Nick Jackson, a lab technician in the Swann lab who is now pursuing a doctoral degree at the University of Texas at Austin, was first author of the new paper.

“The raw signals go up and down like sine waves but with more asymmetry,” Swann said. “The steepness – the slant – turns out to be important in Parkinson’s patients. This was easily detectable in the patients who are off medication.”

When the peak is sharper at the top of the wave than in the trough, or low part of the oscillation, it is indicative of patients who are off their medications, she said.

The initial diagnosis of Parkinson’s disease now relies on a neurologist’s assessment of patients as they complete a series of body-movement tasks. Such subjective testing, however, can lead to misdiagnosis.

“We don’t know yet whether this approach will be better, but it could provide easily obtained brain measurements that would be helpful and possibly used in tandem with clinical observations and other EEG measurements,” Swann said.

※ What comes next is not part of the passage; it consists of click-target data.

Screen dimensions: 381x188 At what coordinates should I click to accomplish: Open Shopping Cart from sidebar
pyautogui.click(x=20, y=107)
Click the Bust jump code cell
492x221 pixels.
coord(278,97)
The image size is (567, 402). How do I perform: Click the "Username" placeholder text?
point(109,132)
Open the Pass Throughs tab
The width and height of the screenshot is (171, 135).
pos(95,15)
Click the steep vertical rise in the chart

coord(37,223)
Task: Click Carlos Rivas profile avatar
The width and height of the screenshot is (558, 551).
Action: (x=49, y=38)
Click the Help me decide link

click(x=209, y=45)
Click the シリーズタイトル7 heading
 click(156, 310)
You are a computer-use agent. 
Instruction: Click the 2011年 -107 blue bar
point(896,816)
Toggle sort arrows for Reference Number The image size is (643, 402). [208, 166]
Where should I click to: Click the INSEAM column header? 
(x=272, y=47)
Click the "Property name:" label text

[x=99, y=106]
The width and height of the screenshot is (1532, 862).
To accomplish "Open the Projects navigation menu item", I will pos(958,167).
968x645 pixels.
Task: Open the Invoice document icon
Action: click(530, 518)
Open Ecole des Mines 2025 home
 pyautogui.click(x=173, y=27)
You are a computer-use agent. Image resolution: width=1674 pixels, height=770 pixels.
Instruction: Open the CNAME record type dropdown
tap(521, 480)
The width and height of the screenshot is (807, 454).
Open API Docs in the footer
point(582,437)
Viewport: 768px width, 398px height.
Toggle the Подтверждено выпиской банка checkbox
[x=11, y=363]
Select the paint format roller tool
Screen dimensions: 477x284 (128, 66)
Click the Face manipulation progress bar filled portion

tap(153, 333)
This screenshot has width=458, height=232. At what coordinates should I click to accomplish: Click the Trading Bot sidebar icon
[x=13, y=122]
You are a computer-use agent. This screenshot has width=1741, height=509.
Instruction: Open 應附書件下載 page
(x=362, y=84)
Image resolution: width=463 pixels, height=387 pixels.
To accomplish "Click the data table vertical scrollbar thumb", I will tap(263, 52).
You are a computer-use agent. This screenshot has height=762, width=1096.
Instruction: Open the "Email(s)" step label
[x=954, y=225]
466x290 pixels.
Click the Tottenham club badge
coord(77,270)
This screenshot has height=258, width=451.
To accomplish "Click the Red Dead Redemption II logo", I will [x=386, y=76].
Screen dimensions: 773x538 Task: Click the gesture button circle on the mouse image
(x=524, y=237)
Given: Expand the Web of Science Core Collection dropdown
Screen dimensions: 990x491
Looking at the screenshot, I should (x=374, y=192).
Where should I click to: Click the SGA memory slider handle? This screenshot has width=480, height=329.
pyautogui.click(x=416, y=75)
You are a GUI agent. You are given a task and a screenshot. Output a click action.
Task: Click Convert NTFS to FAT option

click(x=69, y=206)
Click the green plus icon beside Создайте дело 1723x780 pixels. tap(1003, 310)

Current treatments for Parkinson’s disease involve surgery to permanently implant an electric stimulator and/or a drug-based approach where finding the best dosage is difficult and often results in frustrating cycling of effectiveness, said co-author Bradley Voytek, a neuroscientist at UC San Diego.

In a large follow-up study soon to be done at the UO, Swann said she hopes to combine scalp EEG measurements with detailed medical histories of patients, along with self-reports of how each person is feeling on testing days. Eventually, it is hoped the approach could help detect changes in the disease in individuals over time.

Finding such measures of the course of the disease in real time, Voytek said, could lead to quick treatment adjustments.

“In the case of an invasive brain stimulator, this might mean only applying electric stimulation when it’s needed,” he said. “In the case of pharmacology, it would mean adjusting a drug’s dose much like continuous glucose monitoring done by an implant can signal a pump to adjust insulin levels as needed.”

Ideally, Swann said, if the approach proves to provide robust information, EEG testing could be remotely done by Parkinson’s patients wearing a hat fitted with electrodes. The data could then be sent to their doctor, helping to avoid frequent trips to a neurologist for patients for whom travel may be a barrier to treatment.